15. La concession de la permission d'entrer et de sortir requiert toujours une cause juste et grave,66 dictée par les vraies nécessités des moniales ou du monastère: c'est là une exigence de sauvegarde des conditions requises pour la vie intégralement contemplative et, de la part des moniales, une question d'accord avec leur choix vocationnel. En soi, donc, chaque sortie ou entrée doit constituer une exception.

L'usage d'annoter dans un livre les entrées et les sorties peut être conservé, sur décision du Chapitre conventuel; ce peut être une contribution à la connaissance de la vie et de l'histoire du monastère.

16. § 1. Il revient à la Supérieure d'assurer concrètement le maintien de la clôture, de garantir les conditions concrètes de la séparation et de promouvoir à l'intérieur du monastère l'amour pour le silence, le recueillement et la prière.

C'est elle qui juge de l'opportunité des entrées et des sorties de la clôture, en évaluant avec une prudente discrétion leur nécessité, à la lumière de la vocation intégralement contemplative, selon les normes du présent document et des Constitutions.

§ 2. Il revient à la communauté entière de respecter l'obligation morale de la sauvegarde, de la promotion et de l'observance de la clôture papale, de manière que les motivations secondaires ou subjectives ne prévalent pas sur la fin que la séparation se propose.

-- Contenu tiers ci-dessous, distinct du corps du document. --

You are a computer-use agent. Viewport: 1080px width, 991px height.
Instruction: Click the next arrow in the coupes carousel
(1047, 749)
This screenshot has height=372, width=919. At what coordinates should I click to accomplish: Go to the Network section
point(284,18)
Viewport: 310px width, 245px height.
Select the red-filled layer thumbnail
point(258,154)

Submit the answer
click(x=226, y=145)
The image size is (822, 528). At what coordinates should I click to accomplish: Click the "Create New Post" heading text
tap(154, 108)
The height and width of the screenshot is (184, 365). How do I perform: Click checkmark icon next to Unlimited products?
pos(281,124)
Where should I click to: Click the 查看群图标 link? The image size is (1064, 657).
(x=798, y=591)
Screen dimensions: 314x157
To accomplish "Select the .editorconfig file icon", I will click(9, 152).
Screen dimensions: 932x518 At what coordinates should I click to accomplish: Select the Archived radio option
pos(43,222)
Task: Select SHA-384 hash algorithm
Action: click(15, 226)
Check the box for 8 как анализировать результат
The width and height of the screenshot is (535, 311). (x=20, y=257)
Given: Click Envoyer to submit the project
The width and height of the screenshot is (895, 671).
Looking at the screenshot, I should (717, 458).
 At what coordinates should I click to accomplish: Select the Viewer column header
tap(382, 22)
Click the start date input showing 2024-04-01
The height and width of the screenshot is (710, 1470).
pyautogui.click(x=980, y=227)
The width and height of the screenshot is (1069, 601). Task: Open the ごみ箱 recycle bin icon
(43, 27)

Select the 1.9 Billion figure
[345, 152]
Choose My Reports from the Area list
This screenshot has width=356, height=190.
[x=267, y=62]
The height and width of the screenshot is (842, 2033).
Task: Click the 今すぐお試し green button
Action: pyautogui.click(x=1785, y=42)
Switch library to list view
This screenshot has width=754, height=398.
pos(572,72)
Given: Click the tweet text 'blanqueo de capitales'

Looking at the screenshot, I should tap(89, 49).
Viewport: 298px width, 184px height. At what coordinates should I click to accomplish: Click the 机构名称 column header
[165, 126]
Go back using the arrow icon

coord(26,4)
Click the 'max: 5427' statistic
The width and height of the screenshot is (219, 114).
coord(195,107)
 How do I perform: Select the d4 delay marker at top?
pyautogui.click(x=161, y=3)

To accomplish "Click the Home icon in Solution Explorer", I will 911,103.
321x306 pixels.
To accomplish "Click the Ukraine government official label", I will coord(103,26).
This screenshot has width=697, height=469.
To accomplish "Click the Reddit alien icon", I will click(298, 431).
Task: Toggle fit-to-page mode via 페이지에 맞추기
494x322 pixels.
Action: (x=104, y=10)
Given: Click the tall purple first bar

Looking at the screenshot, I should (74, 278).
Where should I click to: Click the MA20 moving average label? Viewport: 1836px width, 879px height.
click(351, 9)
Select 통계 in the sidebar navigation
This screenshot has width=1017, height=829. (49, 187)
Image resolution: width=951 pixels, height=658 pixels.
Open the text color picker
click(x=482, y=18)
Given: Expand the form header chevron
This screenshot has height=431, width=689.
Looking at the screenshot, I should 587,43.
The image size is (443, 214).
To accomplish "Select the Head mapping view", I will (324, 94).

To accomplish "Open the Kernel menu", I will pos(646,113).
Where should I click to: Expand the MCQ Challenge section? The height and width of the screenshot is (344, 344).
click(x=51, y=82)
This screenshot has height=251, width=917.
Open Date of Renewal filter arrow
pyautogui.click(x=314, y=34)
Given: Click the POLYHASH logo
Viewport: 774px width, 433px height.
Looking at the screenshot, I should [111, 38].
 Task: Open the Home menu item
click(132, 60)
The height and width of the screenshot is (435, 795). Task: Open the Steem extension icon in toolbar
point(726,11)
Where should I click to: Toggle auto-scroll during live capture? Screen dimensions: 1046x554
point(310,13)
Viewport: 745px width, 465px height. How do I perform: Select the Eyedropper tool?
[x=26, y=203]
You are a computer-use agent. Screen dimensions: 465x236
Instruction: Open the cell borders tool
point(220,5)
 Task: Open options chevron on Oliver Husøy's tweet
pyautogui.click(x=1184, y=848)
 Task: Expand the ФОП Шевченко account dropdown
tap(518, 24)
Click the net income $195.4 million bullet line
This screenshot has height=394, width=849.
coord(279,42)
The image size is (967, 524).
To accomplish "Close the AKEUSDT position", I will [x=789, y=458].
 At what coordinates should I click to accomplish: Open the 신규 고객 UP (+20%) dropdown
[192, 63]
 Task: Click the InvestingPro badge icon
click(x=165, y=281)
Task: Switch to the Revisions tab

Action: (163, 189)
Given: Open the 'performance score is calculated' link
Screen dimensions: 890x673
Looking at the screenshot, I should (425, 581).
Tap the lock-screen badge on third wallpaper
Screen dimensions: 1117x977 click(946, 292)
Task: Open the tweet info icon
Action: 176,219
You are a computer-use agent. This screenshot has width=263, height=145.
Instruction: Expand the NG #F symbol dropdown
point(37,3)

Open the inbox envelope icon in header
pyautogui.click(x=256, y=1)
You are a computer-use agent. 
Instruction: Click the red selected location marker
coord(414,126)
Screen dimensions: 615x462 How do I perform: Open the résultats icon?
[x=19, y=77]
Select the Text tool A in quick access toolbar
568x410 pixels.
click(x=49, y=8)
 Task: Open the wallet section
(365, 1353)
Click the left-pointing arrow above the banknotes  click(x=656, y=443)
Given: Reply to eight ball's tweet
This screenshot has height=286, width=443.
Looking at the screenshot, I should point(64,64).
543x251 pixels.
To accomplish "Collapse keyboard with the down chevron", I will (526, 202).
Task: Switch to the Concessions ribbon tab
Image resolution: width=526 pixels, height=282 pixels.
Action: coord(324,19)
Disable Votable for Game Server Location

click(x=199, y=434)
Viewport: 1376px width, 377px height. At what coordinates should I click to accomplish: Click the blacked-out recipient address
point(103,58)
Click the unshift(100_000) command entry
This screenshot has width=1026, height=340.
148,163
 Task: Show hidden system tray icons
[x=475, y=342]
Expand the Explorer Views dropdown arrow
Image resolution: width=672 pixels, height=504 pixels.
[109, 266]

17. § 1. La sortie de la clôture, sauf indults particuliers du Saint-Siège ou en cas de danger très grave et imminent, est permise par la Supérieure dans les cas ordinaires, concernant la santé des moniales, l'assistance des moniales malades, l'exercice des droits civils et les nécessités du monastère pour lesquelles on ne peut pourvoir autrement.

§ 2. Pour une autre cause juste et grave, la Supérieure, avec le consentement de son conseil ou du chapitre conventuel, selon les dispositions des Constitutions, peut autoriser la sortie pour le temps nécessaire, ne dépassant pas une semaine. Si le séjour hors du monastère devait se prolonger au-delà, jusqu'à une période de trois mois, la Supérieure demandera l'autorisation à l'Évêque diocésain (67) ou au Supérieur régulier, s'il en existe un. Si l'absence dépasse trois mois, sauf dans les cas de soins de santé, elle doit demander la permission au Saint-Siège.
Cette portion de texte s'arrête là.